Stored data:
■ ■ ■
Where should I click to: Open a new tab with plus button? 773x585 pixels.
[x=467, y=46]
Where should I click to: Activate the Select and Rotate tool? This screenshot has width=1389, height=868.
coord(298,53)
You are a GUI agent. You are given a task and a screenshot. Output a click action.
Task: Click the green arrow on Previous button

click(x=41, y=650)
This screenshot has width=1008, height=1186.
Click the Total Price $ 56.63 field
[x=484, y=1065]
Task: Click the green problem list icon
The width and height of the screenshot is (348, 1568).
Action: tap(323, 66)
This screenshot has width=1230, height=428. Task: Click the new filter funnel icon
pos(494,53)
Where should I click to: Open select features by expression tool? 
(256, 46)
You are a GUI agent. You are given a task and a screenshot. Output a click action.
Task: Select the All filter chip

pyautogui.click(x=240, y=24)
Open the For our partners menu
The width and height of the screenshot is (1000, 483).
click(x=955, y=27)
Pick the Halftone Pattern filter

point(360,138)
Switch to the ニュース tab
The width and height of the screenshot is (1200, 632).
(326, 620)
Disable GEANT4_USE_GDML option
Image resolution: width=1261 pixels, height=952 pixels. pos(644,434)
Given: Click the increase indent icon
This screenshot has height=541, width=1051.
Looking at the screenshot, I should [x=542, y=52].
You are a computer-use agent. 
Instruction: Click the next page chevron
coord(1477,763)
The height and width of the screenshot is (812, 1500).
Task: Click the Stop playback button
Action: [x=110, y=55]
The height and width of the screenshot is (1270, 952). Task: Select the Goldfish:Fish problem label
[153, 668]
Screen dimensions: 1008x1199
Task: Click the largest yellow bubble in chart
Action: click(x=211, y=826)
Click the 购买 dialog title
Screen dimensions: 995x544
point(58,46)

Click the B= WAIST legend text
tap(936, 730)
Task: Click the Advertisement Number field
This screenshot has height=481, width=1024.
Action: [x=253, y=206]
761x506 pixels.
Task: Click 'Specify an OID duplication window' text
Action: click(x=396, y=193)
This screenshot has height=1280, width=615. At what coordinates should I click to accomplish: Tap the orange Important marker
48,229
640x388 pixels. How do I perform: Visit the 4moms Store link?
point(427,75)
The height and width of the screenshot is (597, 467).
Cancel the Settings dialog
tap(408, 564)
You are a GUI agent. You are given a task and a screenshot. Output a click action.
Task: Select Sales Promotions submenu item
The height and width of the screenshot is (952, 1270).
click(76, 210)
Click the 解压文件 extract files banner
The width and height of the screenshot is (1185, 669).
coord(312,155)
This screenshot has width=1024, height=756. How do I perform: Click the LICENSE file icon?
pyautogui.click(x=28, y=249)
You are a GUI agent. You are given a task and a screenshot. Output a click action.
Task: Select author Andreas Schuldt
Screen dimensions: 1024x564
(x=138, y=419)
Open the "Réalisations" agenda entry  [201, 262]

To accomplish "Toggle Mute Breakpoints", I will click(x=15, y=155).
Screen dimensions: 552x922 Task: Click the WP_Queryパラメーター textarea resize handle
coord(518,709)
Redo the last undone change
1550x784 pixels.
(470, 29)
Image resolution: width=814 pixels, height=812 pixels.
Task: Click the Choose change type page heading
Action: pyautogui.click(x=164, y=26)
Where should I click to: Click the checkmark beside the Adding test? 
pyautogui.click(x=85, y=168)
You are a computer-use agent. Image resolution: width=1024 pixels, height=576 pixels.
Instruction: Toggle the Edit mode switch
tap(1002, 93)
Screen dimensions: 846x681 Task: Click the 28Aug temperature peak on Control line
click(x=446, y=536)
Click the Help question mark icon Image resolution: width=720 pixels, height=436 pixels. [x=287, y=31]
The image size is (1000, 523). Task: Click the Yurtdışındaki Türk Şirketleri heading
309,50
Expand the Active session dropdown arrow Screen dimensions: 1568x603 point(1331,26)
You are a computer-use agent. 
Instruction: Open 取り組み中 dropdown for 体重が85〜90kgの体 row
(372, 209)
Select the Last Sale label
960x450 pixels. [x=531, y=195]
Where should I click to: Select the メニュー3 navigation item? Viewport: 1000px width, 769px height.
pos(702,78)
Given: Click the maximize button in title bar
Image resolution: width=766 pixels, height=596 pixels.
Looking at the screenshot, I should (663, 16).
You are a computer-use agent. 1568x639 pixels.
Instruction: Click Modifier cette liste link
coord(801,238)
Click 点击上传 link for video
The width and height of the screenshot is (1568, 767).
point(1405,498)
■ ■ ■
Directions for this task: The lines to reproduce run from the one that contains "You are a computer-use agent. Image" through the last line above; copy them exactly.

Response:
You are a computer-use agent. Image resolution: width=1024 pixels, height=576 pixels.
Instruction: Toggle the Edit mode switch
tap(1002, 93)
Screen dimensions: 846x681 Task: Click the 28Aug temperature peak on Control line
click(x=446, y=536)
Click the Help question mark icon Image resolution: width=720 pixels, height=436 pixels. [x=287, y=31]
The image size is (1000, 523). Task: Click the Yurtdışındaki Türk Şirketleri heading
309,50
Expand the Active session dropdown arrow Screen dimensions: 1568x603 point(1331,26)
You are a computer-use agent. 
Instruction: Open 取り組み中 dropdown for 体重が85〜90kgの体 row
(372, 209)
Select the Last Sale label
960x450 pixels. [x=531, y=195]
Where should I click to: Select the メニュー3 navigation item? Viewport: 1000px width, 769px height.
pos(702,78)
Given: Click the maximize button in title bar
Image resolution: width=766 pixels, height=596 pixels.
Looking at the screenshot, I should (663, 16).
You are a computer-use agent. 1568x639 pixels.
Instruction: Click Modifier cette liste link
coord(801,238)
Click 点击上传 link for video
The width and height of the screenshot is (1568, 767).
point(1405,498)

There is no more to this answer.